International Racquetball Tour
- Sport: Racquetball
- Founded: 1991
- Countries: International
- Headquarters: Alexandria, Virginia
- Official website: www.irttour.com

= International Racquetball Tour =

The International Racquetball Tour (IRT) is the leading professional racquetball organization for men's competition. It was founded in 1991 and is the successor to previous iterations of the tour by different names. Professional Men's racquetball events have been offered since 1973. Events are played mostly in the USA.

In 2025, Dave Negrete became IRT President for a second time, succeeding Mike Grisz, who had been IRT chief executive officer since January 2019.

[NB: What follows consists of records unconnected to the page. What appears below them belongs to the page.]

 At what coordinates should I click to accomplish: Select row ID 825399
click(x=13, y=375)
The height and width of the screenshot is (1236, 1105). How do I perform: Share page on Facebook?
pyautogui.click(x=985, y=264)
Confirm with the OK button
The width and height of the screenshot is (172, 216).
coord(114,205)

Grisz succeeded John Scott, who became chief executive officer in June 2017, when the IRT was taken over by E.J. Promotions Inc. Previously, Jason Mannino, a former pro player, served as IRT President., who succeeded Dave Negrete in 2009. Negrete was Commissioner from 2001 to 2009. Initially, Mannino continued to play on the tour during the 2009–2010 season as well as serve as the IRT's leader, but retired at the end of that season to concentrate on being IRT President.

==Rules of play==

IRT matches primarily use the rules as set out by USA Racquetball. IRT matches were best of five games to 11 points each beginning in 1981 with each game won by a minimum of two points (e.g., a 12–10 score can end a game, but 11-10 cannot). But in the middle of the 2017–18 season, the IRT changed its match scoring from best of 5 games to 11 points to a best of 3 games with the first 2 games to 15 points and the tie-breaker to 11. Moreover, each of the three games was win by 1 point rather than 2 points, as it was under the previous rule with games to 11 points. The rule came into effect at the start of the 2018 calendar year.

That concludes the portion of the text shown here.